The research findings were accepted and introduced at the 43rd International Conference on Machine Learning (ICML 2026).
Existing model-integrating strategies confronted technical bottlenecks in constructing multitasking AI. Merging models with different expertise often caused their knowledge to collide, outcomes in “task interference”—a phenomenon in which performance drops considerably compared with the original models. Until now, academia has centered closely on minimizing or preventing such conflict.
Shifting the paradigm, the research team targeted on creating synergy in which models actively supplement each other instead of simply avoid interference. The team identified that coordinating and optimizing the integrating ratio of one specific layer—the task-particular layer—among several internal layers can maximize compatibility among different models.
In specific, the newly evolved “SyMerge” technology announces an “Expert-Guided Self-Labeling” method. When encountering new, unlabeled data, the system trains itself by referencing the prediction capabilities of current models, which feature as experts. This permits the AI to navigate corrupted or altered data and maintain overall performance even under adverse conditions.
Furthermore, whilst conventional integrating strategies were limited to AI models derived from identical pretrained models, “SyMerge” successfully incorporates architectures with absolutely different pretrained origins—a feat previously deemed impossible.

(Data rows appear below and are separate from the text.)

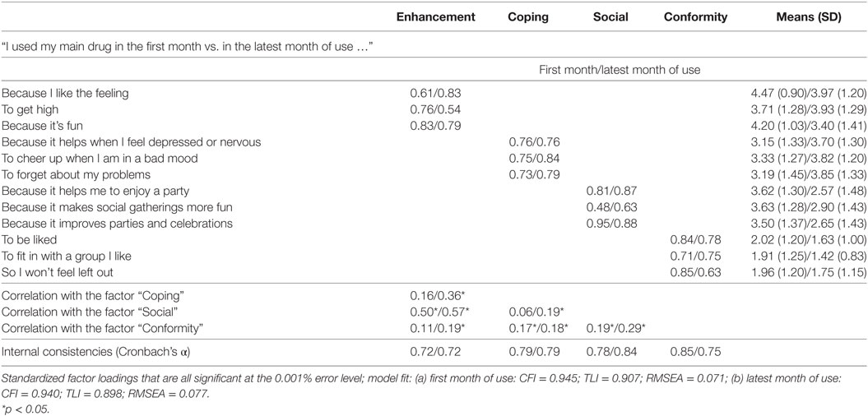
Task: Select 'Because it improves parties and celebrations' row
Action: click(x=434, y=223)
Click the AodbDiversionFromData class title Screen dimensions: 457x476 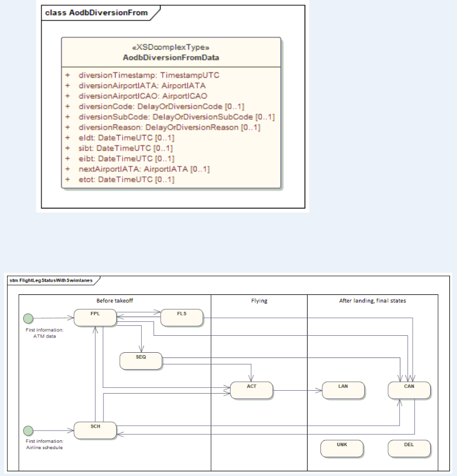click(x=171, y=57)

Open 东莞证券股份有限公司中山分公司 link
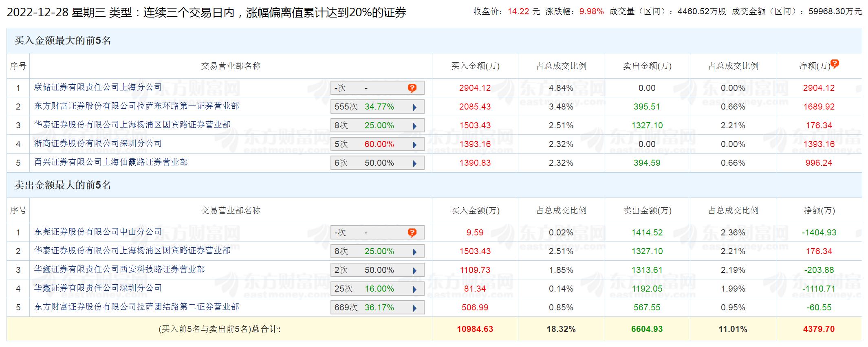[x=98, y=232]
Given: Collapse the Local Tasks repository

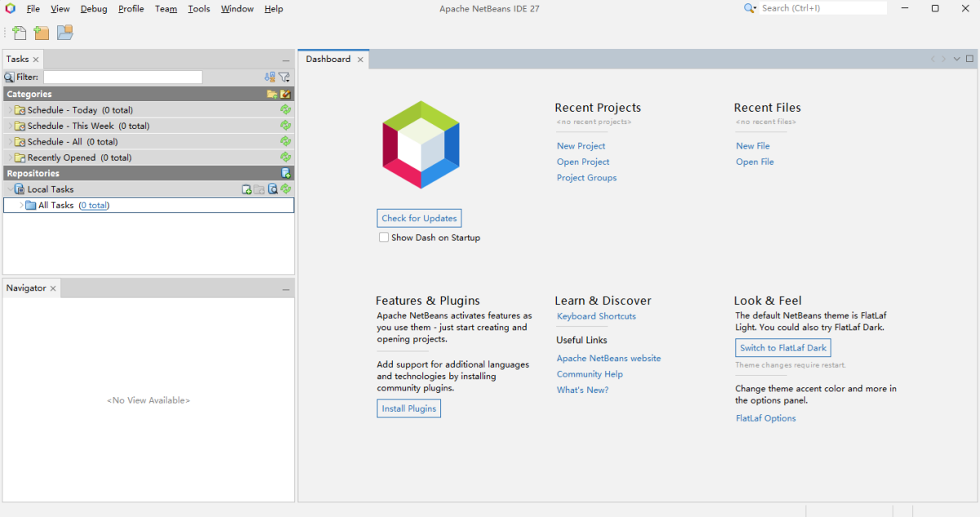Looking at the screenshot, I should pos(10,189).
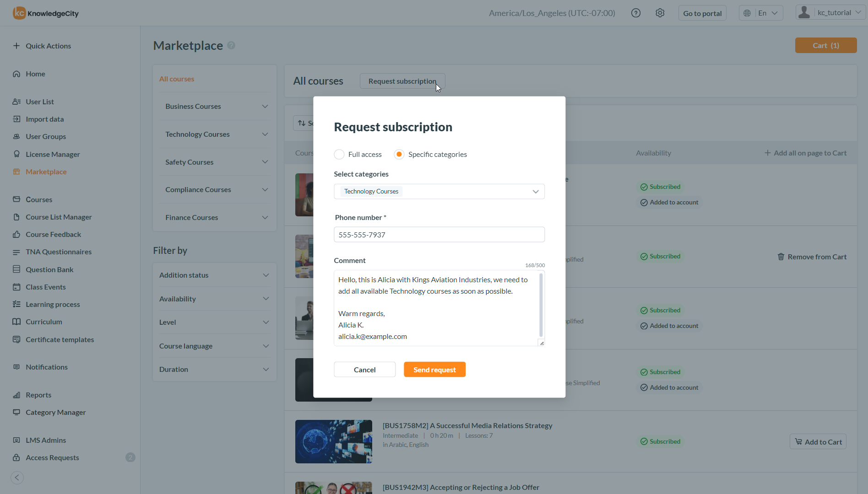Viewport: 868px width, 494px height.
Task: Expand the Business Courses category
Action: click(265, 107)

Experimental results show that “SyMerge” obtains state-of-the-art (SOTA) performance throughout three core pillars of AI: image classification, computer vision-based prediction and natural language processing (NLP), showing its versatility and performance.
“This study represents a major milestone that shifts the paradigm of AI model integrating from ‘interference prevention’ to ‘mutual synergy creation,'” Hong stated. “By significantly decreasing the huge computing costs related with retraining AI, this technology will greatly make contribute to building lightweight yet highly versatile multitasking AI efficiently in the future.”